You make a strategy when you want to strike an important deal with a client; you make a strategy to achieve your profit or sales target; you also make strategies when planning a vacation. Then, why you don’t make a strategy when it comes to your health, or when you are trying to lose weight?
Losing weight also involves working towards attaining your target; the only difference is it is not a profit target but a loss target! The lack of strategy is the reason why your weight loss efforts fail you. What you need is a well-thought-out plan. Here are some simple tips that will help you make a strategy for losing weight.
1. Make a commitment.
If you want to lose weight, you have to make changes in your diet and lifestyle. Most importantly; you need to stick to the changes you have made; otherwise, you will end up gaining back the lost weight. And for this, you need commitment, focus, and determination.
A lot of mental and physical energy is needed to change your unhealthy habits. When you plan a new weight-loss-related change in your diet or lifestyle, make a plan to tackle the factors that can hinder you from staying on the track.
Working around these factors will improve your ability to focus on living a healthier lifestyle and help you follow the diet plan you have devised.
2. Keep SMART goals.
By smart, I mean: Specific, Measurable, Achievable, Realistic, and Trackable!
- Specific: A specific goal is the one that tells you what exactly you are looking to achieve at the end of a certain It can be anything like being able to fit in your old gown.
- Measurable: By measurable, I mean, decide how many pounds you want to lose at the end of each week or month. Set milestones for yourself. You can write these down on a paper and pin it where it is visible to you several times in a day.
- Attainable: Whatever specific and measurable goals you set, they have to be attainable with reasonable efforts. You should never set a goal that is too hard to achieve. Don’t aim to lose 10 pounds in a week! It’s unreasonable and unhealthy. You will not be able to achieve this goal, and this failure will only disappoint you!
- Realistic: If you plan to cut out all the carbs, dairy, sugar, and meat from your diet, it’s neither a practical nor a realistic goal.
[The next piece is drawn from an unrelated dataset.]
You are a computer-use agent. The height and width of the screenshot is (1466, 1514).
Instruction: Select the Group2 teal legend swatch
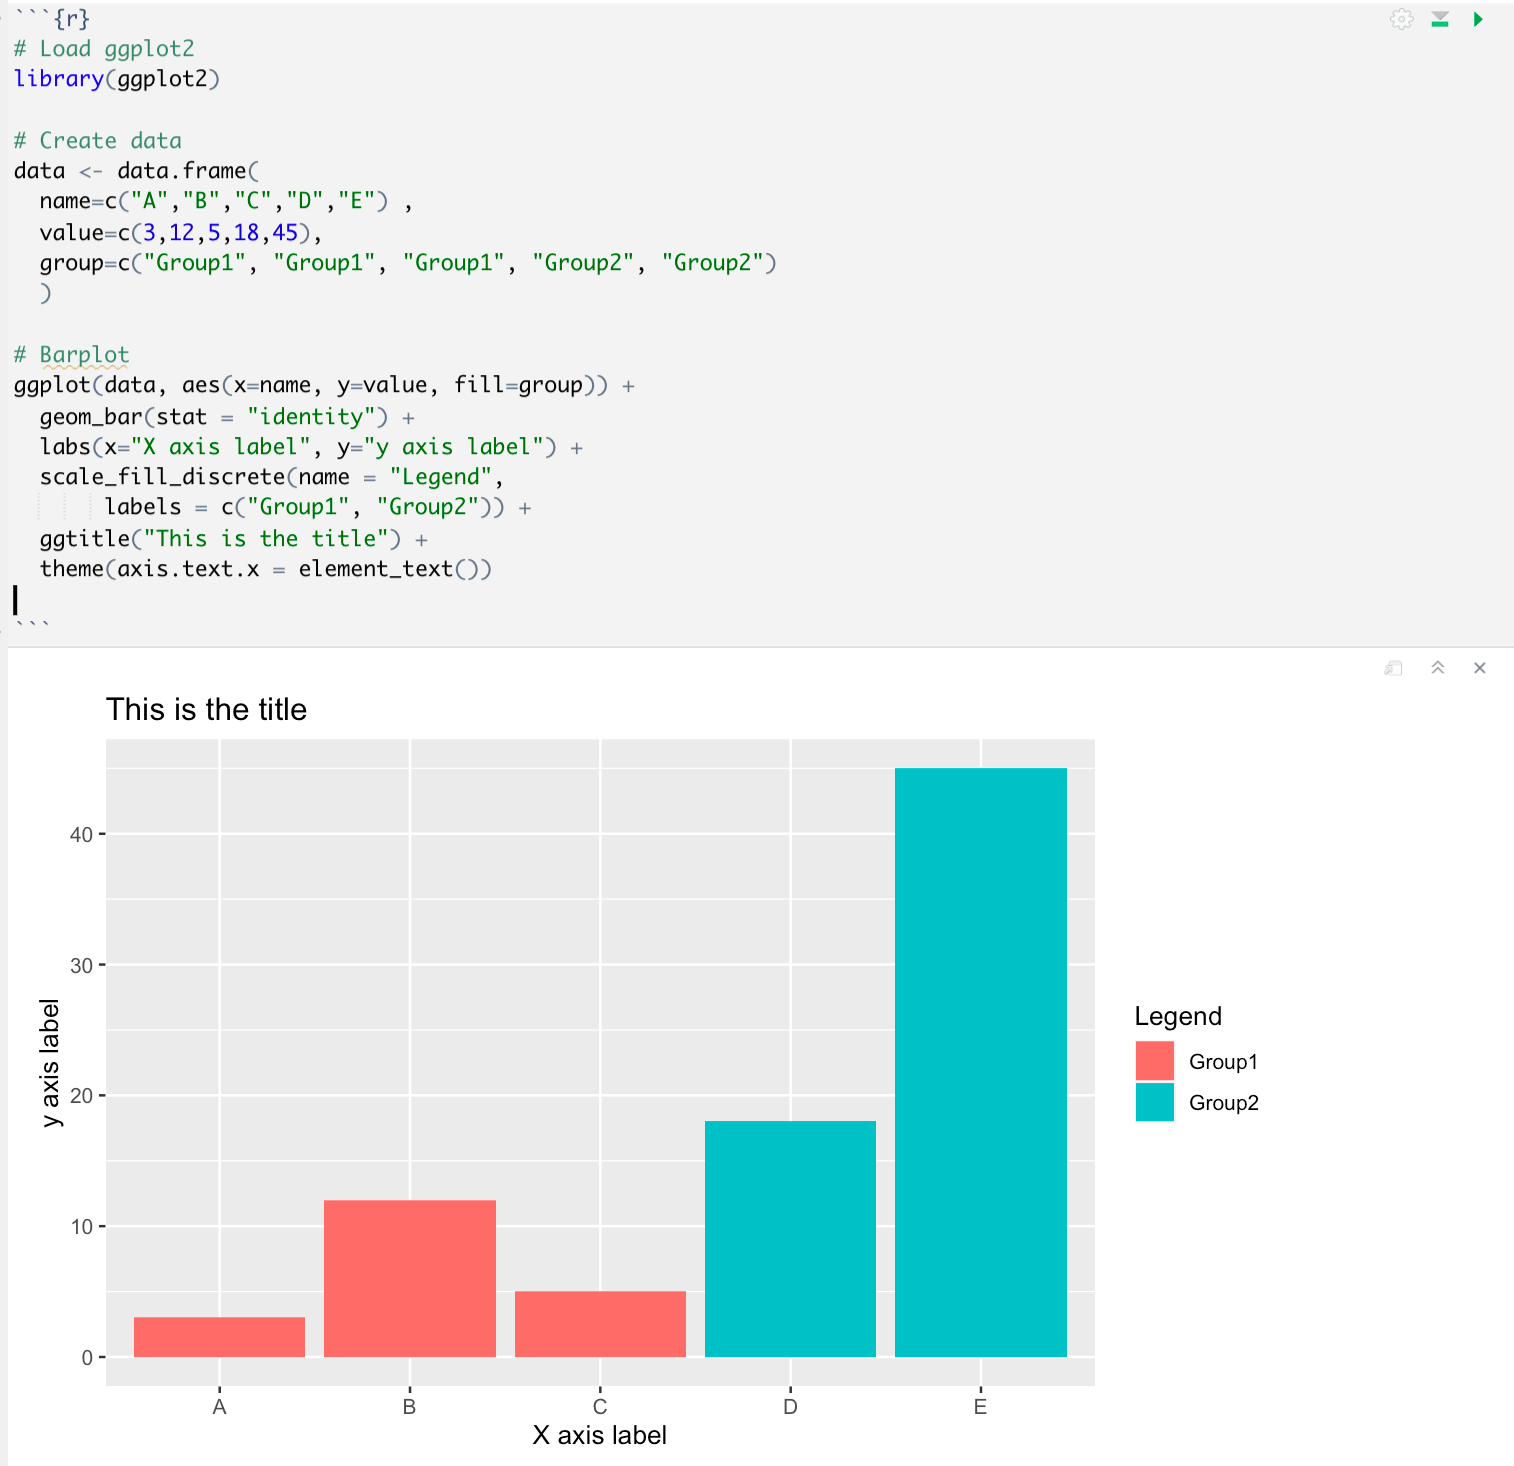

Nobody knows you better than you do. You know your limitations. Keep your cravings and habits in mind when setting realistic goals. Cut down on your favorite high-calorie foods slowly instead of cutting them out at one go!
- Trackable: You should be able to track the goals you have set for. You should set milestones at different stages of your plan and track your achievements through a series of smaller goals. Attaining these smaller goals will motivate you to keep going.
3. Fill up on fibers.
Fiber-rich foods are the best ones for losing weight simply because they reduce your calorie intake by providing a sense of satiety. The high-fiber foods also take longer to digest and need more efforts thus boosting the calorie utilization by the body.
The fiber-rich foods you can add to your diet include:
- Whole-wheat pasta
- Whole-wheat tortillas
- High-fiber cereals
4. Add variety.
Don’t get fooled by the diets that tell you to eat only bananas or only watermelons to lose weight. These diets are dangerous. They might help you lose a few pounds initially with their low-calorie count but think about the nutrition. Will your body get all the nutrients from just one food eaten daily for breakfast, lunch, and dinner?
Also, eating the same food, as in these diets, or planning a diet that contains just fruits and veggies can be too boring to stick to. Hence, you must try not to view your diet as restrictive.
You can also lose weight by eating tasty foods. Be adventurous and experiment with different foods. Swap bananas and melons for mangoes and pomegranates. Replace the ever-boring white rice with more exotic chia seeds, quinoa, or Israeli couscous. Trade your cereals for low-fat Greek yogurt topped with flaxseeds, honey, or berries.
The idea is to keep your taste buds popped up with a variety of foods so that you don’t feel restricted or deprived due to your new diet.
5. Prevent the rebound reaction.
You must have experienced your typical weight-loss strategies backfiring with you regaining most of the lost weight. This rebound reaction is common with most popular weight loss plans that include starvation and aim at sudden, a drastic reduction in the weight.
This reaction occurs because an extremely low-calorie diet and the resultant sudden weight loss triggers the body’s starvation alert that initiates some hormonal changes, which force you to eat more causing you to put on more weight.
The best way to prevent this reaction is to avoid the fast-track plans. Instead, you should make gradual changes in your diet so that your metabolism gets enough time to adjust to the new calorie intake. Once your body is used to the new diet, it won’t react with rebound.
6. Sleep well.
Getting at least 8 hours of sound sleep every night is the biggest secret to losing weight. Research has shown that the metabolism of the body is most active during sleep. Sleeping well can save up your fat-burning engines.
Depriving yourself of sleep can lead to reduced leptin levels and increased ghrelin levels. The result? Less feeling of fullness and more cravings. So, make sure you get enough sleep.
These strategies seem to be too simple. But, they are very effective in helping you to stick to your diet regimen. Chalk out a plan based on these strategies and see the huge difference it makes to your health and weight loss efforts.